▶ _WHAT TO WORK ON_:
All entries below are to be copied precisely as they appear.

▶ _DATA_:
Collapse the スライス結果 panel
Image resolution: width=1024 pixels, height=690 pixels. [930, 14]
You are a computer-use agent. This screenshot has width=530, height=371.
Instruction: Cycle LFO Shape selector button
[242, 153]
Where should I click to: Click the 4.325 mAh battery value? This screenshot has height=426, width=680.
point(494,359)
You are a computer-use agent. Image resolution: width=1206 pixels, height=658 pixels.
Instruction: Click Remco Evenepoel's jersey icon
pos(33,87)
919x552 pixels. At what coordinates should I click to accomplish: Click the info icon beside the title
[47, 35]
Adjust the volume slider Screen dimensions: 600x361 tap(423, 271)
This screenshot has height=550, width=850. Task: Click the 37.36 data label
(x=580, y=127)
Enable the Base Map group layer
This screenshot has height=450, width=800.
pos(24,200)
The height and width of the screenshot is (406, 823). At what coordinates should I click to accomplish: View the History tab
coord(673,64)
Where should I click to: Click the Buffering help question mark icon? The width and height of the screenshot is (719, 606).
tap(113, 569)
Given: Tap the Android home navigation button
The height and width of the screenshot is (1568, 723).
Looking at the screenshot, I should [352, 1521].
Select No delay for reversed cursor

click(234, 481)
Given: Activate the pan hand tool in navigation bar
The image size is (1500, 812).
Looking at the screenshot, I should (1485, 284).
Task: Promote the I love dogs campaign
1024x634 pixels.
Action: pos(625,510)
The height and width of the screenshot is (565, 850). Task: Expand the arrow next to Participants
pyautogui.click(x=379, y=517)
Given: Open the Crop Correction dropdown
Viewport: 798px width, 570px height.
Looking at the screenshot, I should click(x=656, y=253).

▶ _ANSWER SECTION_:
Collapse the スライス結果 panel
Image resolution: width=1024 pixels, height=690 pixels. [930, 14]
You are a computer-use agent. This screenshot has width=530, height=371.
Instruction: Cycle LFO Shape selector button
[242, 153]
Where should I click to: Click the 4.325 mAh battery value? This screenshot has height=426, width=680.
point(494,359)
You are a computer-use agent. Image resolution: width=1206 pixels, height=658 pixels.
Instruction: Click Remco Evenepoel's jersey icon
pos(33,87)
919x552 pixels. At what coordinates should I click to accomplish: Click the info icon beside the title
[47, 35]
Adjust the volume slider Screen dimensions: 600x361 tap(423, 271)
This screenshot has height=550, width=850. Task: Click the 37.36 data label
(x=580, y=127)
Enable the Base Map group layer
This screenshot has height=450, width=800.
pos(24,200)
The height and width of the screenshot is (406, 823). At what coordinates should I click to accomplish: View the History tab
coord(673,64)
Where should I click to: Click the Buffering help question mark icon? The width and height of the screenshot is (719, 606).
tap(113, 569)
Given: Tap the Android home navigation button
The height and width of the screenshot is (1568, 723).
Looking at the screenshot, I should [352, 1521].
Select No delay for reversed cursor

click(234, 481)
Given: Activate the pan hand tool in navigation bar
The image size is (1500, 812).
Looking at the screenshot, I should (1485, 284).
Task: Promote the I love dogs campaign
1024x634 pixels.
Action: pos(625,510)
The height and width of the screenshot is (565, 850). Task: Expand the arrow next to Participants
pyautogui.click(x=379, y=517)
Given: Open the Crop Correction dropdown
Viewport: 798px width, 570px height.
Looking at the screenshot, I should click(x=656, y=253).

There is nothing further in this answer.